------ Records

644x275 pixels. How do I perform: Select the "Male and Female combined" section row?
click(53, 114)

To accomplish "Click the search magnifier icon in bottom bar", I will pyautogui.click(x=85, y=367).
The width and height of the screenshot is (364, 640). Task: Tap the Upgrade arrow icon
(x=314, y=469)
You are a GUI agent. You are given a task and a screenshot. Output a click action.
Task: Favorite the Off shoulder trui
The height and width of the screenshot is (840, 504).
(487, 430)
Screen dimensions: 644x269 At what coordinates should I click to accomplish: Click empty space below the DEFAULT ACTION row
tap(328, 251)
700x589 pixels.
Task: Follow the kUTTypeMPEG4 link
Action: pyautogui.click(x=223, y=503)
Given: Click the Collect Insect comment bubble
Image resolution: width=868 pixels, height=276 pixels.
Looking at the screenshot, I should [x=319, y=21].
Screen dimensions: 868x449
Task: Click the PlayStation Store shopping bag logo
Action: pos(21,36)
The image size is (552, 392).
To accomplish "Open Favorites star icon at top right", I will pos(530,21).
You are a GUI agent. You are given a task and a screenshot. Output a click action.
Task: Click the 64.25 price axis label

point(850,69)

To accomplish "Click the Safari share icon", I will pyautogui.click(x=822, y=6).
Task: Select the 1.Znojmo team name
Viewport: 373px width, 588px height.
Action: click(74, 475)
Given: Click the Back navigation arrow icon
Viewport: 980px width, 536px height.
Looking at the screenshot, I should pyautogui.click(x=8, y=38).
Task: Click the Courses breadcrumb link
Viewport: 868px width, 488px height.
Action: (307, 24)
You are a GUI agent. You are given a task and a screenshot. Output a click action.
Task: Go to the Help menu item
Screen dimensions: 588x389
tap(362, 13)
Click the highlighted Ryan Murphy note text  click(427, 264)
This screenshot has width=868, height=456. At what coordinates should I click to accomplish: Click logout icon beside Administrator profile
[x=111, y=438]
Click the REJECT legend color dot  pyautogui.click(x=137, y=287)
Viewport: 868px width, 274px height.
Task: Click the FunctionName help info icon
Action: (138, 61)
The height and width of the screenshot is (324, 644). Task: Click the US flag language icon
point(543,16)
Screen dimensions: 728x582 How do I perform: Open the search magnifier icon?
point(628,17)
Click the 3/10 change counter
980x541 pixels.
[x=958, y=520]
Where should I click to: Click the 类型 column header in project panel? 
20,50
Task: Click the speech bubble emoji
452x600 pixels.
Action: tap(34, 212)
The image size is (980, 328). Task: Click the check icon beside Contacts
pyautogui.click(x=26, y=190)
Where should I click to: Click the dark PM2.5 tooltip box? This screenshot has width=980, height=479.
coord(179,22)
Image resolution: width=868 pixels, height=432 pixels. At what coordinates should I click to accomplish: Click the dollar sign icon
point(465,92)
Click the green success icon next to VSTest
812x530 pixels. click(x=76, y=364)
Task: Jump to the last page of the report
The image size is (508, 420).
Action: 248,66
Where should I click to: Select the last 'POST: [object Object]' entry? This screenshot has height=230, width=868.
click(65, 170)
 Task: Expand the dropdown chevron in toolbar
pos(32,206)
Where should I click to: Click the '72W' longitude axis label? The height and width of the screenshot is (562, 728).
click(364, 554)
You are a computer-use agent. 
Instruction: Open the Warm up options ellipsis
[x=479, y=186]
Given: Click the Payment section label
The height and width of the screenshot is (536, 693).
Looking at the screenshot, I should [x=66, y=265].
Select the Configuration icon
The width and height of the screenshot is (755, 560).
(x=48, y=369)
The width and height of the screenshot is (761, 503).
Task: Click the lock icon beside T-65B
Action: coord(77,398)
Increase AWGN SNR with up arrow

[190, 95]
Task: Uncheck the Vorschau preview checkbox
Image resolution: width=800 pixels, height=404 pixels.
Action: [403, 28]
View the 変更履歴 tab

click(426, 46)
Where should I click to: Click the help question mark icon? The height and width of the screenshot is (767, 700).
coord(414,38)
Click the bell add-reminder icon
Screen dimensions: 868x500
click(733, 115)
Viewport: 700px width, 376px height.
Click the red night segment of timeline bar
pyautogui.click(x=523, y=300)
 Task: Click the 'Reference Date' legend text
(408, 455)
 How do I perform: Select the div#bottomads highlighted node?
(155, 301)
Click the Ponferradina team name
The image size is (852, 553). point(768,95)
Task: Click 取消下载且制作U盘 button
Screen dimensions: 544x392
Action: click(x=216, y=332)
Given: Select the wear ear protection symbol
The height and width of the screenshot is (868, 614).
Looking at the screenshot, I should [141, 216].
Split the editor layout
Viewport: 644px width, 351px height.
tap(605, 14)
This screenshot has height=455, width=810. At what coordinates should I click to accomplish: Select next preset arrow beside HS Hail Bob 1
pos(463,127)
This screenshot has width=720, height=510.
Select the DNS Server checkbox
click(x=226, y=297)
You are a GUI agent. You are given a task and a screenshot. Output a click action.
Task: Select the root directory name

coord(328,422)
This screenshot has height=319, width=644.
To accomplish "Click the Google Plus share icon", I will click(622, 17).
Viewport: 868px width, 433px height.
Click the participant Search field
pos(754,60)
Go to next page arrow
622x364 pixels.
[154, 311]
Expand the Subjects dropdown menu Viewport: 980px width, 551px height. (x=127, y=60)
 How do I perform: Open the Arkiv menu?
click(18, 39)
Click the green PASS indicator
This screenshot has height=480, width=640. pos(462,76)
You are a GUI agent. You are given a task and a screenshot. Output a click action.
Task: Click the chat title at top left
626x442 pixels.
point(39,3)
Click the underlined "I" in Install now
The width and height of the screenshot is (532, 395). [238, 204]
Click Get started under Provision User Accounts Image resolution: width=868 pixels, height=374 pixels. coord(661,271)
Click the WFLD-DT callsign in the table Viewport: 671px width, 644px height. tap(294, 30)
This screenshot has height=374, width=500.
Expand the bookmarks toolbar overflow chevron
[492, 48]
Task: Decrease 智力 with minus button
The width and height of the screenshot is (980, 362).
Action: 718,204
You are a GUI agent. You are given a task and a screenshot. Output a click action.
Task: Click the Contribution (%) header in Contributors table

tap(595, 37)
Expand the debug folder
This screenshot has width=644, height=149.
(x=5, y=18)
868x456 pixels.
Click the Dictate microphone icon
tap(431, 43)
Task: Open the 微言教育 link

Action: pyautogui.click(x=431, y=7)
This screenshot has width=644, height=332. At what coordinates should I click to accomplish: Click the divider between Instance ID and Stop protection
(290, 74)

------------

The answer should consist of every entry, repeated word for word.

Response
644x275 pixels. How do I perform: Select the "Male and Female combined" section row?
click(53, 114)

To accomplish "Click the search magnifier icon in bottom bar", I will pyautogui.click(x=85, y=367).
The width and height of the screenshot is (364, 640). Task: Tap the Upgrade arrow icon
(x=314, y=469)
You are a GUI agent. You are given a task and a screenshot. Output a click action.
Task: Favorite the Off shoulder trui
The height and width of the screenshot is (840, 504).
(487, 430)
Screen dimensions: 644x269 At what coordinates should I click to accomplish: Click empty space below the DEFAULT ACTION row
tap(328, 251)
700x589 pixels.
Task: Follow the kUTTypeMPEG4 link
Action: pyautogui.click(x=223, y=503)
Given: Click the Collect Insect comment bubble
Image resolution: width=868 pixels, height=276 pixels.
Looking at the screenshot, I should [x=319, y=21].
Screen dimensions: 868x449
Task: Click the PlayStation Store shopping bag logo
Action: pos(21,36)
The image size is (552, 392).
To accomplish "Open Favorites star icon at top right", I will pos(530,21).
You are a GUI agent. You are given a task and a screenshot. Output a click action.
Task: Click the 64.25 price axis label

point(850,69)

To accomplish "Click the Safari share icon", I will pyautogui.click(x=822, y=6).
Task: Select the 1.Znojmo team name
Viewport: 373px width, 588px height.
Action: click(74, 475)
Given: Click the Back navigation arrow icon
Viewport: 980px width, 536px height.
Looking at the screenshot, I should pyautogui.click(x=8, y=38).
Task: Click the Courses breadcrumb link
Viewport: 868px width, 488px height.
Action: (307, 24)
You are a GUI agent. You are given a task and a screenshot. Output a click action.
Task: Go to the Help menu item
Screen dimensions: 588x389
tap(362, 13)
Click the highlighted Ryan Murphy note text  click(427, 264)
This screenshot has width=868, height=456. At what coordinates should I click to accomplish: Click logout icon beside Administrator profile
[x=111, y=438]
Click the REJECT legend color dot  pyautogui.click(x=137, y=287)
Viewport: 868px width, 274px height.
Task: Click the FunctionName help info icon
Action: (138, 61)
The height and width of the screenshot is (324, 644). Task: Click the US flag language icon
point(543,16)
Screen dimensions: 728x582 How do I perform: Open the search magnifier icon?
point(628,17)
Click the 3/10 change counter
980x541 pixels.
[x=958, y=520]
Where should I click to: Click the 类型 column header in project panel? 
20,50
Task: Click the speech bubble emoji
452x600 pixels.
Action: tap(34, 212)
The image size is (980, 328). Task: Click the check icon beside Contacts
pyautogui.click(x=26, y=190)
Where should I click to: Click the dark PM2.5 tooltip box? This screenshot has width=980, height=479.
coord(179,22)
Image resolution: width=868 pixels, height=432 pixels. At what coordinates should I click to accomplish: Click the dollar sign icon
point(465,92)
Click the green success icon next to VSTest
812x530 pixels. click(x=76, y=364)
Task: Jump to the last page of the report
The image size is (508, 420).
Action: 248,66
Where should I click to: Select the last 'POST: [object Object]' entry? This screenshot has height=230, width=868.
click(65, 170)
 Task: Expand the dropdown chevron in toolbar
pos(32,206)
Where should I click to: Click the '72W' longitude axis label? The height and width of the screenshot is (562, 728).
click(364, 554)
You are a computer-use agent. 
Instruction: Open the Warm up options ellipsis
[x=479, y=186]
Given: Click the Payment section label
The height and width of the screenshot is (536, 693).
Looking at the screenshot, I should [x=66, y=265].
Select the Configuration icon
The width and height of the screenshot is (755, 560).
(x=48, y=369)
The width and height of the screenshot is (761, 503).
Task: Click the lock icon beside T-65B
Action: coord(77,398)
Increase AWGN SNR with up arrow

[190, 95]
Task: Uncheck the Vorschau preview checkbox
Image resolution: width=800 pixels, height=404 pixels.
Action: [403, 28]
View the 変更履歴 tab

click(426, 46)
Where should I click to: Click the help question mark icon? The height and width of the screenshot is (767, 700).
coord(414,38)
Click the bell add-reminder icon
Screen dimensions: 868x500
click(733, 115)
Viewport: 700px width, 376px height.
Click the red night segment of timeline bar
pyautogui.click(x=523, y=300)
 Task: Click the 'Reference Date' legend text
(408, 455)
 How do I perform: Select the div#bottomads highlighted node?
(155, 301)
Click the Ponferradina team name
The image size is (852, 553). point(768,95)
Task: Click 取消下载且制作U盘 button
Screen dimensions: 544x392
Action: click(x=216, y=332)
Given: Select the wear ear protection symbol
The height and width of the screenshot is (868, 614).
Looking at the screenshot, I should [141, 216].
Split the editor layout
Viewport: 644px width, 351px height.
tap(605, 14)
This screenshot has height=455, width=810. At what coordinates should I click to accomplish: Select next preset arrow beside HS Hail Bob 1
pos(463,127)
This screenshot has width=720, height=510.
Select the DNS Server checkbox
click(x=226, y=297)
You are a GUI agent. You are given a task and a screenshot. Output a click action.
Task: Select the root directory name

coord(328,422)
This screenshot has height=319, width=644.
To accomplish "Click the Google Plus share icon", I will click(622, 17).
Viewport: 868px width, 433px height.
Click the participant Search field
pos(754,60)
Go to next page arrow
622x364 pixels.
[154, 311]
Expand the Subjects dropdown menu Viewport: 980px width, 551px height. (x=127, y=60)
 How do I perform: Open the Arkiv menu?
click(18, 39)
Click the green PASS indicator
This screenshot has height=480, width=640. pos(462,76)
You are a GUI agent. You are given a task and a screenshot. Output a click action.
Task: Click the chat title at top left
626x442 pixels.
point(39,3)
Click the underlined "I" in Install now
The width and height of the screenshot is (532, 395). [238, 204]
Click Get started under Provision User Accounts Image resolution: width=868 pixels, height=374 pixels. coord(661,271)
Click the WFLD-DT callsign in the table Viewport: 671px width, 644px height. tap(294, 30)
This screenshot has height=374, width=500.
Expand the bookmarks toolbar overflow chevron
[492, 48]
Task: Decrease 智力 with minus button
The width and height of the screenshot is (980, 362).
Action: 718,204
You are a GUI agent. You are given a task and a screenshot. Output a click action.
Task: Click the Contribution (%) header in Contributors table

tap(595, 37)
Expand the debug folder
This screenshot has width=644, height=149.
(x=5, y=18)
868x456 pixels.
Click the Dictate microphone icon
tap(431, 43)
Task: Open the 微言教育 link

Action: pyautogui.click(x=431, y=7)
This screenshot has width=644, height=332. At what coordinates should I click to accomplish: Click the divider between Instance ID and Stop protection
(290, 74)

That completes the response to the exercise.